Language is meant to be used, not merely parroted. The true measure of a language model’s generation quality lies in assessing the effectiveness and efficiency of communication in practical application scenarios. This is why instruction tuning and reinforcement learning from human feedback (RLHF) are so crucial. However, both methods heavily rely on human intervention and require significant labor and resources. In fact, placing an intelligent agent in an interactive environment that provides feedback can simulate the scenarios in which humans use language.
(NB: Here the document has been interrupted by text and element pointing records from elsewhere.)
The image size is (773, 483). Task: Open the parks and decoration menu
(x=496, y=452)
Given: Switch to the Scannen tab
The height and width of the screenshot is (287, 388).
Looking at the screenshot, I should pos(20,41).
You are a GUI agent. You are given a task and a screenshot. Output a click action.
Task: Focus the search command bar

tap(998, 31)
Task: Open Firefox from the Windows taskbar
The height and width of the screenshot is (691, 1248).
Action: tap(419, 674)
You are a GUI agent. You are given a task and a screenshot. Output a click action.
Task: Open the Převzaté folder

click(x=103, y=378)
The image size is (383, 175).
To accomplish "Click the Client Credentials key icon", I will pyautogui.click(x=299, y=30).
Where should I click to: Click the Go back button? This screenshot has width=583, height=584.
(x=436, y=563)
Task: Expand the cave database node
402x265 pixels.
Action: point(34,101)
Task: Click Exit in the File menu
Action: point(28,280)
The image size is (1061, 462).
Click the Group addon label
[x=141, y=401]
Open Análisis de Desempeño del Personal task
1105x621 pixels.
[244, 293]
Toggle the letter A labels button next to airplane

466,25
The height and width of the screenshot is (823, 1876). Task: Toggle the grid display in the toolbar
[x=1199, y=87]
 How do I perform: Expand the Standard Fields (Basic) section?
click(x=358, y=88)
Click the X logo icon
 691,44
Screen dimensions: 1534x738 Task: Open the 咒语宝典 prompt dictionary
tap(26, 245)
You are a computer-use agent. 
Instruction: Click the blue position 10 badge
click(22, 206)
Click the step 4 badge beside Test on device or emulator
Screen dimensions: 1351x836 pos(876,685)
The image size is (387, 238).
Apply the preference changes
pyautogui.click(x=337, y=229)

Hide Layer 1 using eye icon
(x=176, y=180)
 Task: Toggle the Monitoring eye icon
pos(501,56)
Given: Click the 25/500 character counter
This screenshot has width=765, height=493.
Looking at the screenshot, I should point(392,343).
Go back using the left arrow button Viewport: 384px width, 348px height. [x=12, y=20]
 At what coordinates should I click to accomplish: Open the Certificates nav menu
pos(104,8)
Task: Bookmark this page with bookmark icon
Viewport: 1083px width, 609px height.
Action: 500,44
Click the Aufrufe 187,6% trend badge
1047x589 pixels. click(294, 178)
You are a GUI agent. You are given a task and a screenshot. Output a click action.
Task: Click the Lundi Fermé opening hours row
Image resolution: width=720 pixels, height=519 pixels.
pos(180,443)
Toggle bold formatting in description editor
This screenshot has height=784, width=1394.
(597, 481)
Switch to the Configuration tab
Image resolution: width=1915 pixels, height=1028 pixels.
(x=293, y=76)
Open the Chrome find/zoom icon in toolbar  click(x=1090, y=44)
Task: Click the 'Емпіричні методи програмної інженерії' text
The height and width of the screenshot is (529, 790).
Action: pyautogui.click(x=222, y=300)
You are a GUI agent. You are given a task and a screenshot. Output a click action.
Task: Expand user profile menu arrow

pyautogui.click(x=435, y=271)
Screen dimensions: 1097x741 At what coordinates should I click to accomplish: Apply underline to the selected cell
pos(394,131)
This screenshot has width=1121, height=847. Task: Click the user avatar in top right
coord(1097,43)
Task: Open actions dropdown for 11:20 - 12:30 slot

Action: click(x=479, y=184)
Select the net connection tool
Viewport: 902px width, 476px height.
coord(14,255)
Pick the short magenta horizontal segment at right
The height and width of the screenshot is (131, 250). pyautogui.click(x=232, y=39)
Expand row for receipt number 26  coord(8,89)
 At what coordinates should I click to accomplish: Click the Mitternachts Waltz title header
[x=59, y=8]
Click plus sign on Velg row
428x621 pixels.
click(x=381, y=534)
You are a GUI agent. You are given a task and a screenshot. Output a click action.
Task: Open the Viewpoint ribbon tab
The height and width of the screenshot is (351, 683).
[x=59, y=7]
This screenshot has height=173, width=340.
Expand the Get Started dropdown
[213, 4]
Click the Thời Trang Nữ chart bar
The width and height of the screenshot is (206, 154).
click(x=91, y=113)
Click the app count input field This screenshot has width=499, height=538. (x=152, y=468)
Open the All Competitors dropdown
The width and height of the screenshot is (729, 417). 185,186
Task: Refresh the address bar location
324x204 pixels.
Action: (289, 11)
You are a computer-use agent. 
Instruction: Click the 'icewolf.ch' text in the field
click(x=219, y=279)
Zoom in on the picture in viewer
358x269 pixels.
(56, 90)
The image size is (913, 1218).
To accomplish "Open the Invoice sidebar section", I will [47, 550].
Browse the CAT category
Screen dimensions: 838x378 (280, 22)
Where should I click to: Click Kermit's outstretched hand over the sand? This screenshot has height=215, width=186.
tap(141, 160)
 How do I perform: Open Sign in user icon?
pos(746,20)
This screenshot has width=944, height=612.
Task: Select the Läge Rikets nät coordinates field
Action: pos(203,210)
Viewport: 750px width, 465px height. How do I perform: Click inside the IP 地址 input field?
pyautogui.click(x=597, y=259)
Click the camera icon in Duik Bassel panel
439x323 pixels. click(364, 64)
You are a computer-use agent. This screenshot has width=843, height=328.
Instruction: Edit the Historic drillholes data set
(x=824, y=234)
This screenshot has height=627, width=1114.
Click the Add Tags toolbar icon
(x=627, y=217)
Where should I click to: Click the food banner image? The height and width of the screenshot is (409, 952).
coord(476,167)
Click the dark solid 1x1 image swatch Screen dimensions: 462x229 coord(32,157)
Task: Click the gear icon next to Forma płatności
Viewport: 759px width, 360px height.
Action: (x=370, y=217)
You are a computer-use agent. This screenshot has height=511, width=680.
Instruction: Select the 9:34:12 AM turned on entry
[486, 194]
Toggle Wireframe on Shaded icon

Since this environment provides feedback, the results can be used to assess communication effectiveness, or in other words, serve as a reward, becoming the supervisory signal for reinforcement learning.
Does a fine-tuned model exhibit stronger hallucinations? How to identify and address hallucinations? How to modify internal pathways?
SGD is not the best optimization algorithm for neural networks. Is there better algorithms? Can you prove the disadvantages of SGD? Analyze a simple (Hierarchical) model trained on structured synthetic dataset using SGD. Prove/verify that it would converge to a suboptimal point.